Un cheval traverse la route sans se presser, suivi de deux poulains. Personne ne klaxonne : à Vieques, les chevaux semi-sauvages ont priorité depuis toujours. Cette île de 33 kilomètres de long, ancrée à une dizaine de kilomètres à l'est de Porto Rico, accueille les navires de petite taille qui jettent l'ancre au large et déposent leurs passagers en navette, tantôt à Isabel Segunda sur la côte nord, tantôt à Esperanza sur la côte sud. D'un débarcadère à l'autre, le décor demeure le même : collines vertes, rivages déserts et une nature qui a repris tous ses droits.
Isabel Segunda et le dernier fort espagnol des Amériques
Le bourg principal s'étage autour de sa place, de son église et de ses commerces aux façades pastel. Sur la hauteur, le Fortín Conde de Mirasol mérite la courte montée : achevé au milieu du XIXe siècle, il fut le dernier ouvrage fortifié construit par l'Espagne dans le Nouveau Monde. Ses salles accueillent maintenant un musée d'histoire et d'art local qui résume bien le destin singulier de l'île. Un peu plus au nord, le phare de Punta Mulas veille sur le va-et-vient des traversiers venus de Ceiba.
Une réserve née d'une base militaire
Pendant six décennies, la marine américaine a occupé les deux extrémités de Vieques, y menant des exercices de tir qui ont soulevé une longue mobilisation citoyenne. Son départ, en 2003, a transformé l'ancienne zone militaire en refuge faunique national, le plus vaste des Caraïbes. Résultat inattendu : des kilomètres de littoral épargnés par toute construction. Les anses de La Chiva et de Caracas, accessibles par des chemins de terre dans la partie est, comptent parmi les rivages les plus intacts de l'archipel portoricain.
Sun Bay, le grand croissant du sud
À quelques minutes d'Esperanza, Sun Bay étire près de trois kilomètres de sable pâle bordés de cocotiers, avec vestiaires, surveillance et aires de pique-nique. Les chevaux y paissent parfois entre les palmiers, indifférents aux baigneurs. Des sentiers mènent du stationnement aux criques voisines de Media Luna et de Navío, plus intimes encore. Le hameau lui-même se résume à un malecón, cette promenade de bord de mer où s'alignent cantines et terrasses ; on y mange un poisson grillé face à l'îlot de Cayo Afuera avant de reprendre la route.
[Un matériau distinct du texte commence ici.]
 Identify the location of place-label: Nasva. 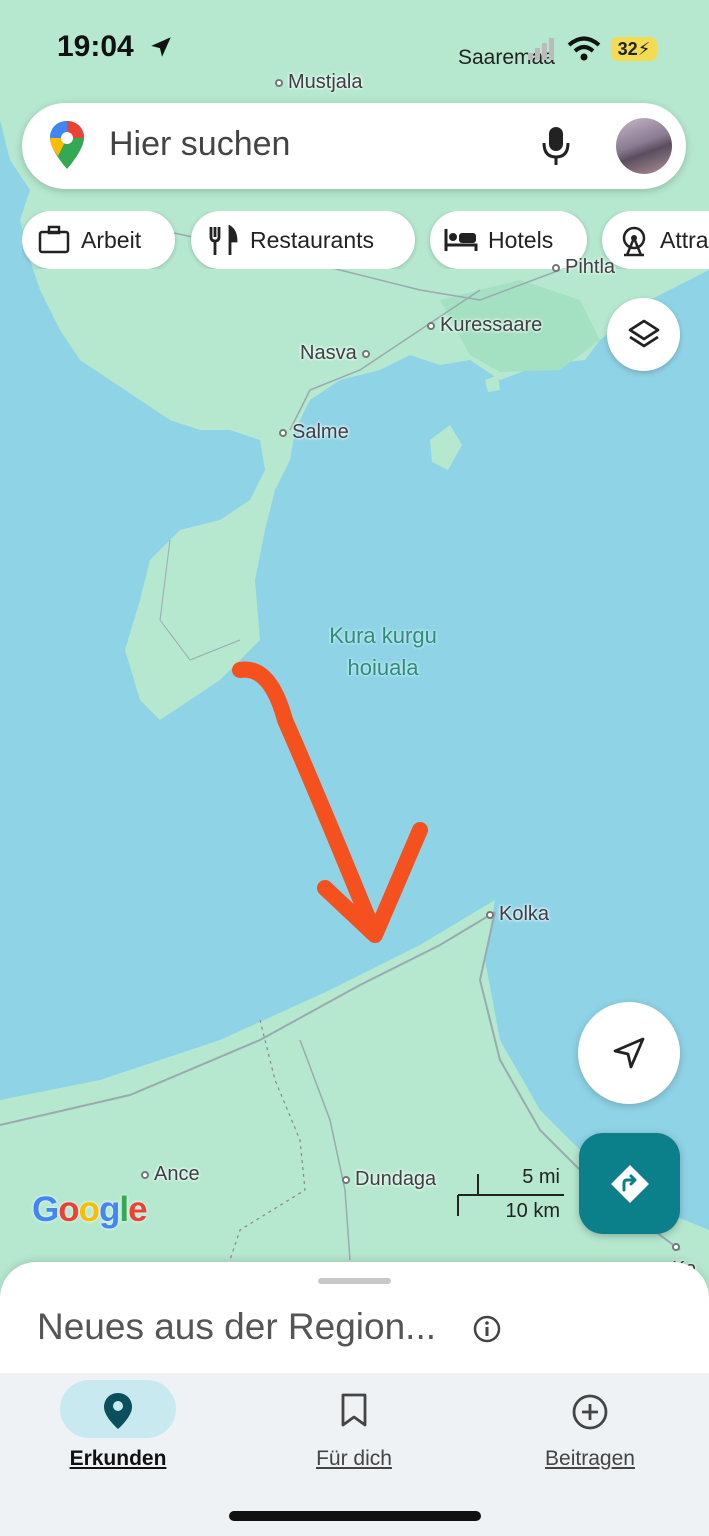
(338, 354).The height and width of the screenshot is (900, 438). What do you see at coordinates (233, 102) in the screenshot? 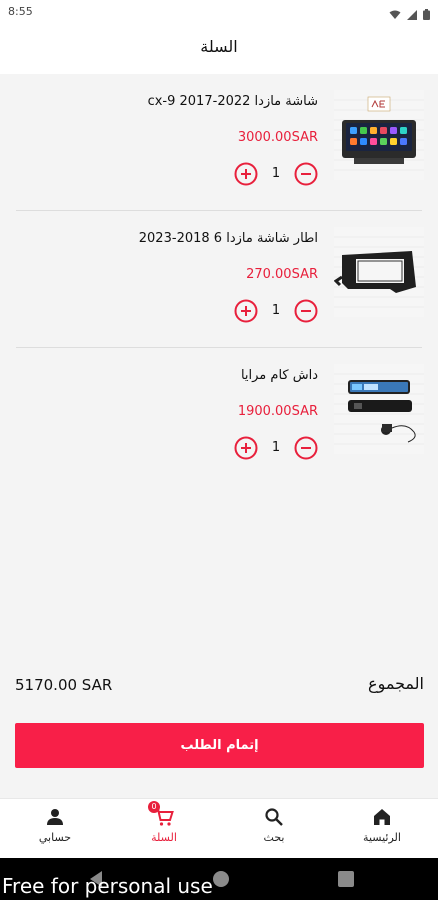
I see `product-name: شاشة مازدا 2022-2017 cx-9` at bounding box center [233, 102].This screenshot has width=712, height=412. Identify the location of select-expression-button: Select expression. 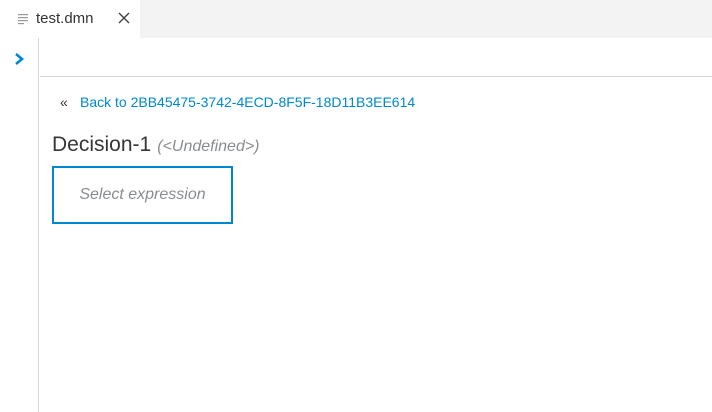
(142, 195).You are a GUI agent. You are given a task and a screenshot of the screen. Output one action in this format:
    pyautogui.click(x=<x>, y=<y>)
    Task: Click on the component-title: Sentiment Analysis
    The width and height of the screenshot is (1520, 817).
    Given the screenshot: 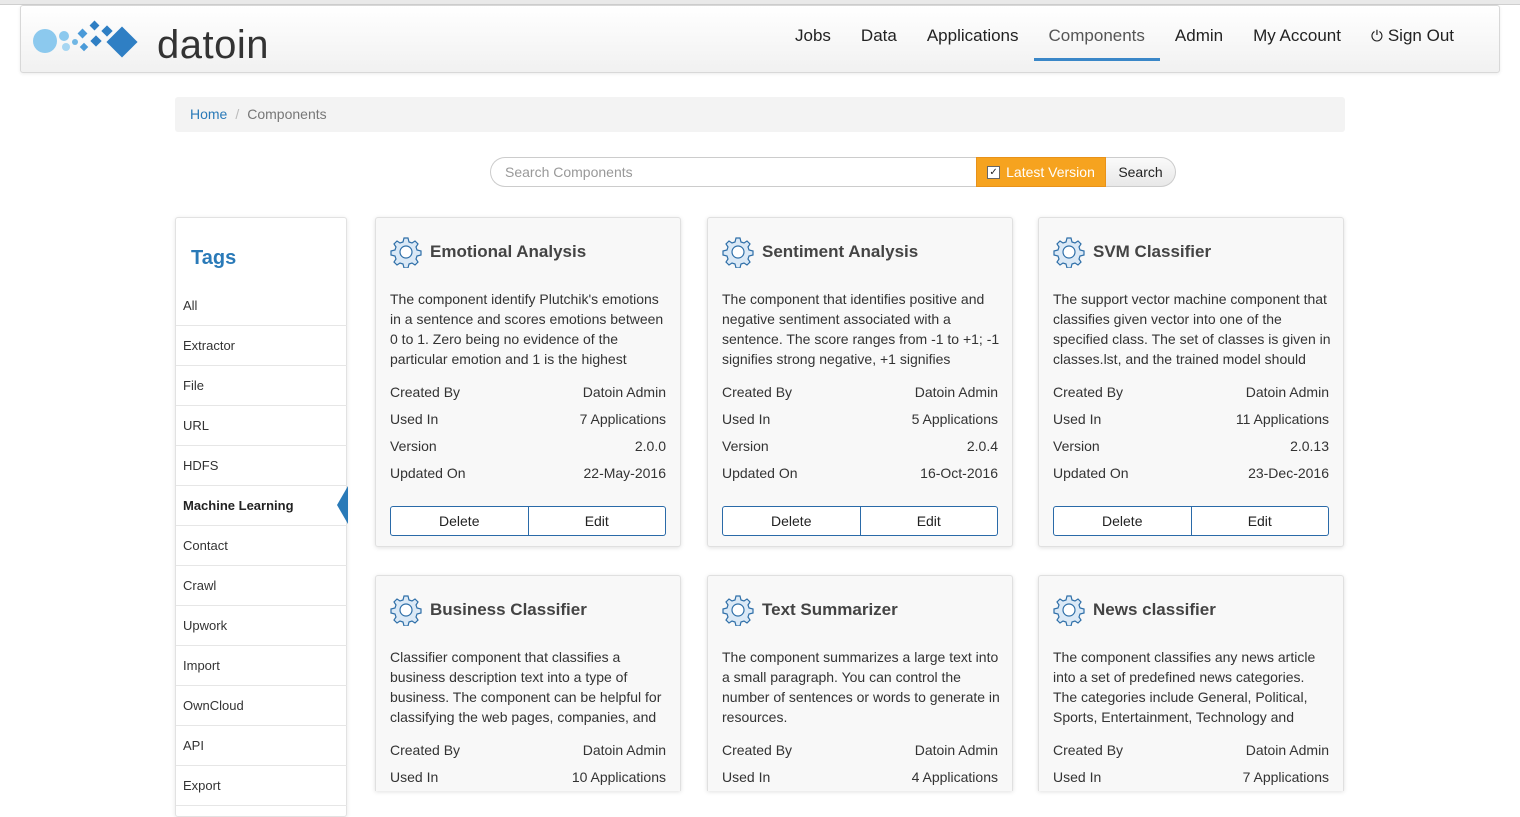 What is the action you would take?
    pyautogui.click(x=840, y=252)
Mosquito Bay, la merveille nocturne
Vieques abrite la baie bioluminescente la plus brillante au monde, homologuée par le livre Guinness des records. Des milliards de micro-organismes y produisent une lueur bleutée à chaque mouvement de l'eau. Le phénomène ne se révèle qu'à la nuit tombée : seuls les passagers dont le navire prolonge l'escale en soirée pourront tenter l'expérience en kayak, avec un guide autorisé. Les autres garderont une raison de plus de revenir séjourner sur l'île.
Repères pour l'escale
| Élément | Détail |
|---|---|
| Accostage | Ancrage au large, navettes vers Isabel Segunda ou Esperanza selon les compagnies |
| Sun Bay | À environ 1 km d'Esperanza, 8 km d'Isabel Segunda |
| Déplacements | Taxis-fourgonnettes locaux ; routes secondaires parfois non pavées |
| Monnaie et langue | Dollar américain ; espagnol et anglais |
Ce que l'île laisse derrière elle
Au moment de rembarquer, beaucoup de passagers réalisent qu'ils n'ont croisé ni feu de circulation ni centre commercial. Vieques offre exactement l'inverse des escales urbaines : du silence, des chevaux en liberté, des rivages sans parasols. L'île porte encore les cicatrices de son histoire militaire, mais elle en a fait une force, celle d'un territoire rendu à la nature et à ses habitants. On repart avec l'impression d'avoir entrevu les Caraïbes d'il y a cinquante ans.